• Task statement: Could you switch every "icon" in the material below to "symbol", keeping everything else unchanged and leaving the pictures out?

─── Supplied entries

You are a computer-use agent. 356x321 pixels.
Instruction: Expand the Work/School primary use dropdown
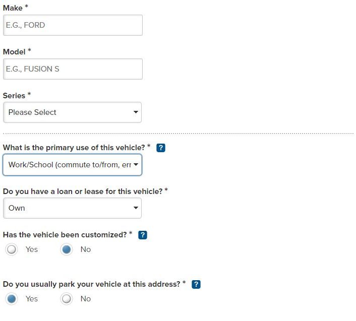click(72, 165)
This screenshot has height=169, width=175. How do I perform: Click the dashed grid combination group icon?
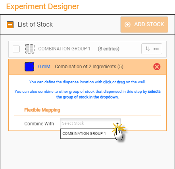(x=30, y=49)
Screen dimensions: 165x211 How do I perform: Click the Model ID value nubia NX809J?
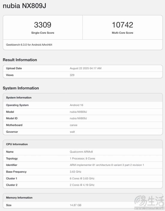(78, 118)
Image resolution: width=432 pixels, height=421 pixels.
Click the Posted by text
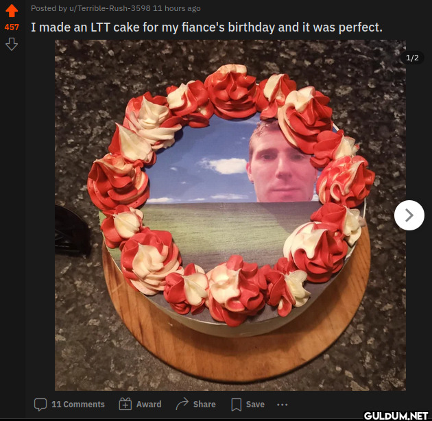49,8
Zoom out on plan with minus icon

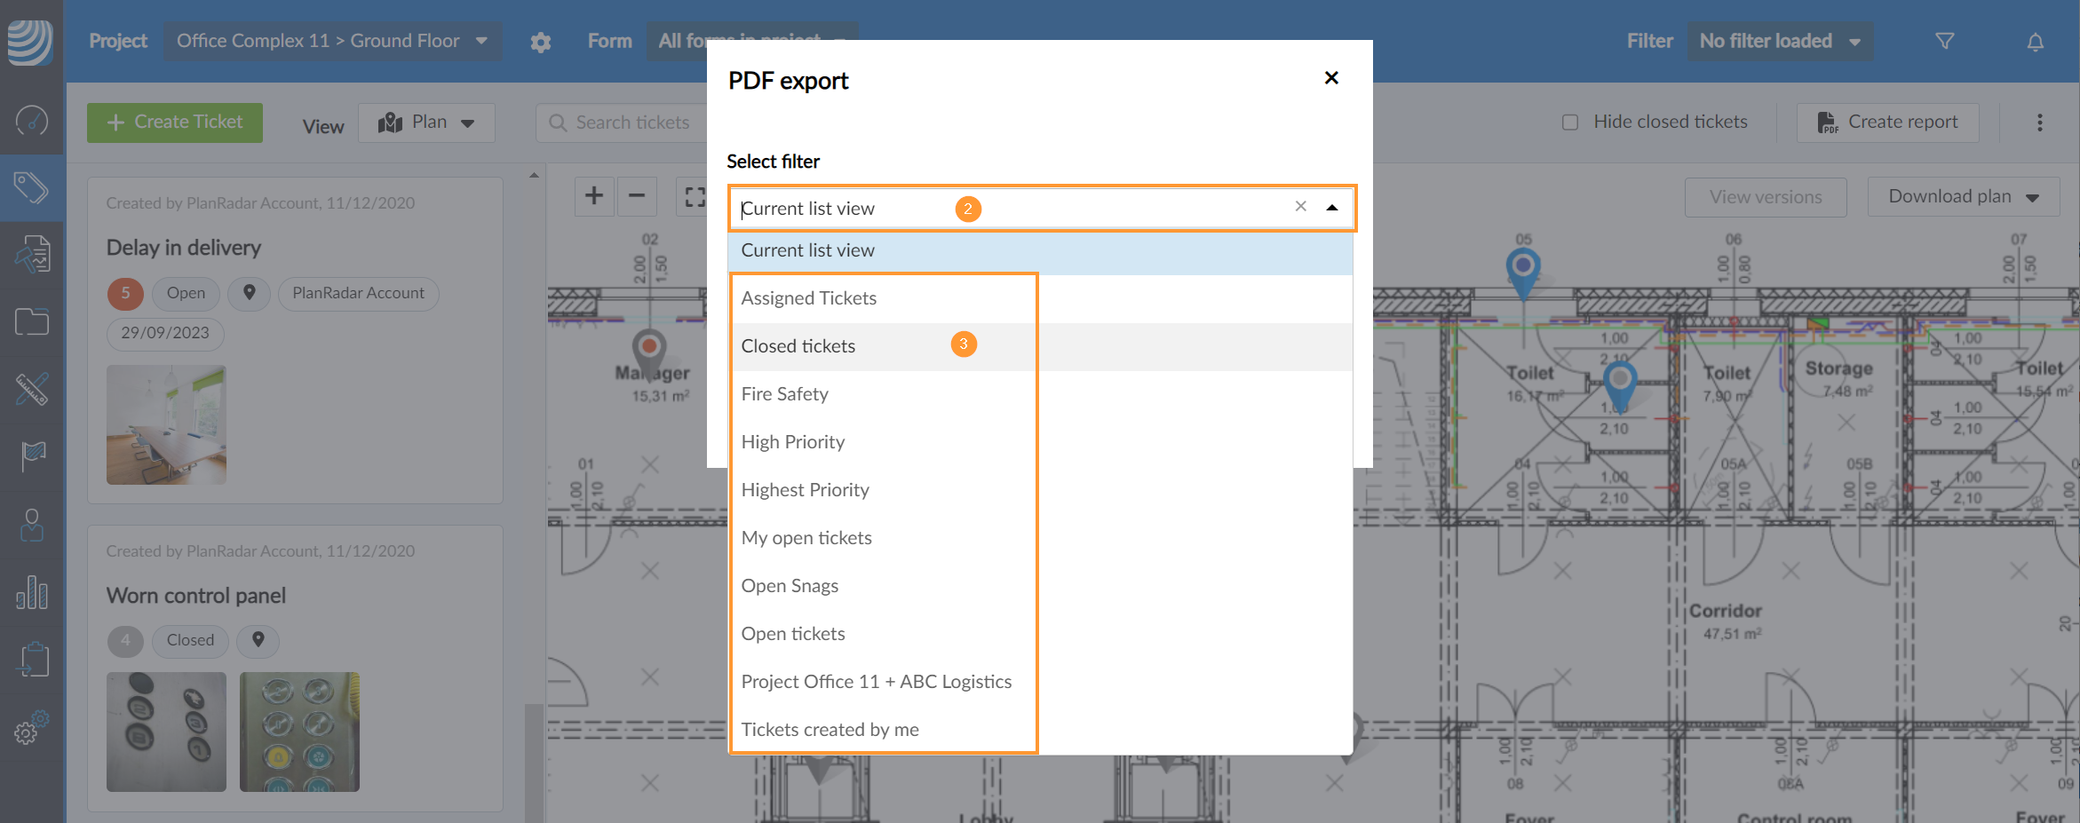[x=637, y=196]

──────

• Answer in full:
You are a computer-use agent. 356x321 pixels.
Instruction: Expand the Work/School primary use dropdown
click(72, 165)
This screenshot has height=169, width=175. How do I perform: Click the dashed grid combination group symbol?
(x=30, y=49)
Screen dimensions: 165x211 How do I perform: Click the Model ID value nubia NX809J?
(78, 118)
Image resolution: width=432 pixels, height=421 pixels.
Click the Posted by text
49,8
Zoom out on plan with minus symbol

[x=637, y=196]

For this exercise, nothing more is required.